START Dataset records

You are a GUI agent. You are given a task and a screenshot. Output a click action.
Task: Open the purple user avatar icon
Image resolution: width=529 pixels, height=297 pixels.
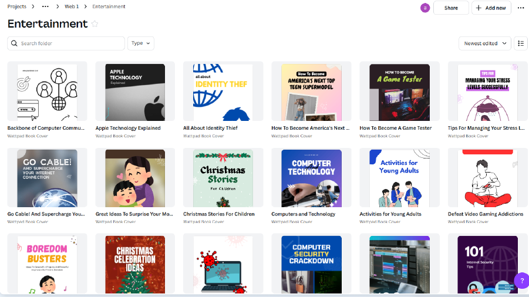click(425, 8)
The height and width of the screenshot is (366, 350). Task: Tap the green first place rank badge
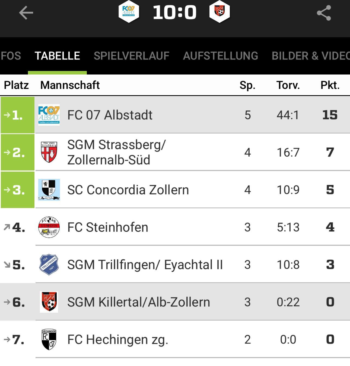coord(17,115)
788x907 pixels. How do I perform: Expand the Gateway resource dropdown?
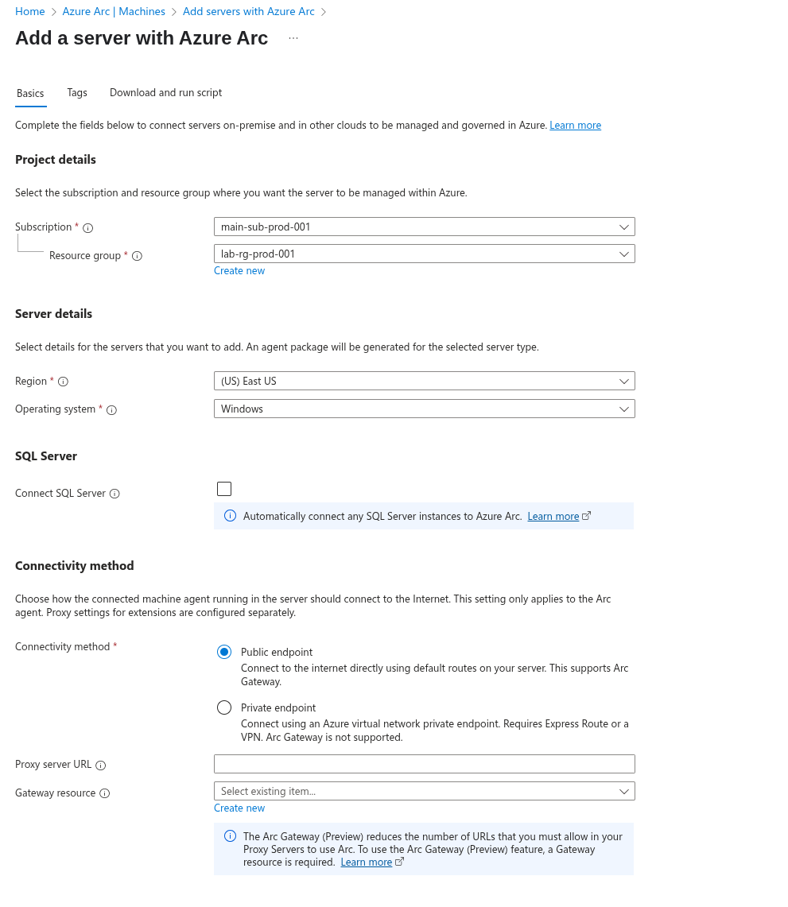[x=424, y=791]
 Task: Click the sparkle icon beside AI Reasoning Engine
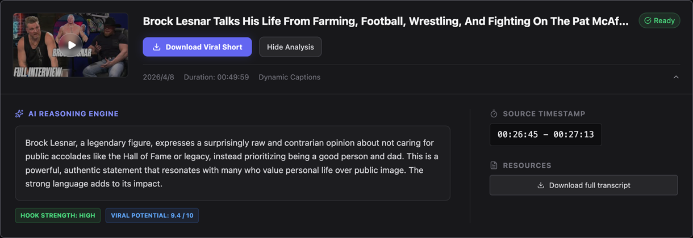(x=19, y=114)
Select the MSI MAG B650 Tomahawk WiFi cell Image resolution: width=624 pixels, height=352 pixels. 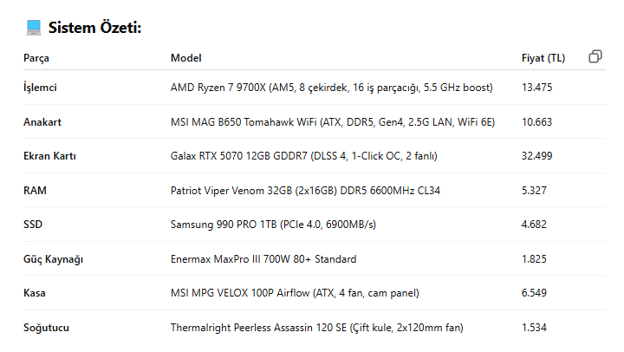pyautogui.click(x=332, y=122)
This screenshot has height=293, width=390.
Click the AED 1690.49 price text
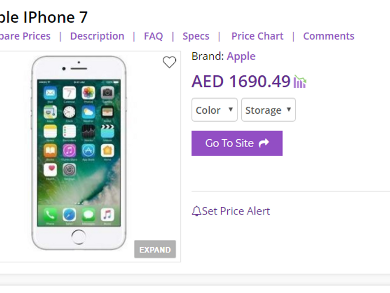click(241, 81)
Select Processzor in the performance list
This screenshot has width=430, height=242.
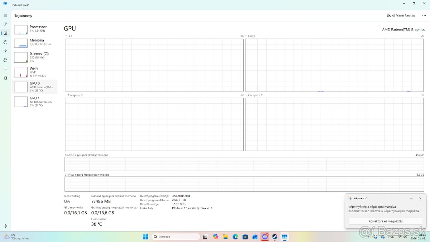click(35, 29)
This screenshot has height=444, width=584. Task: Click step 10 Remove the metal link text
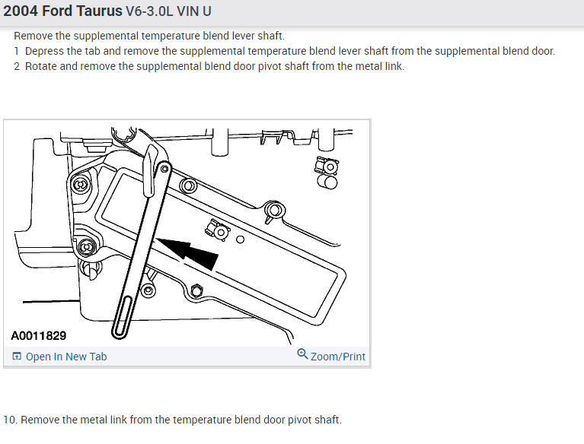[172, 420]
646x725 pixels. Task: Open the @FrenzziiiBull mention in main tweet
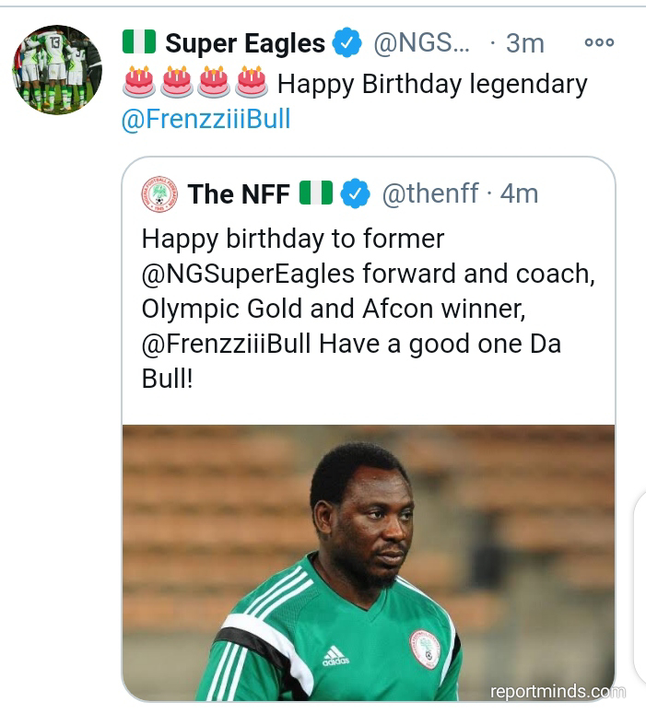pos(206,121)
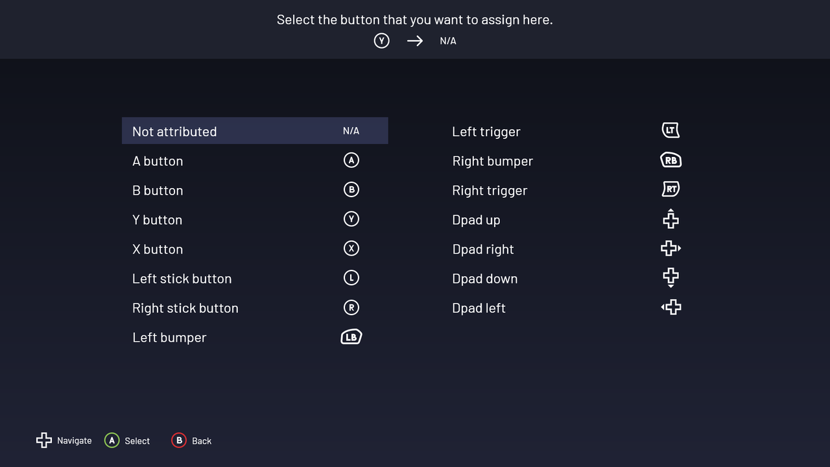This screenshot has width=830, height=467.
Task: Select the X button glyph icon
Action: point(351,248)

END Dataset records

Output exactly the lines from the one containing "This screenshot has width=430, height=242." through the last line of the records above, both included, leaving out any pictures.

**Output of the task:**
This screenshot has width=430, height=242.
click(35, 29)
This screenshot has height=444, width=584. Task: Click step 10 Remove the metal link text
[172, 420]
646x725 pixels. Task: Open the @FrenzziiiBull mention in main tweet
pos(206,121)
This screenshot has width=830, height=467.
Task: Select the X button glyph icon
Action: point(351,248)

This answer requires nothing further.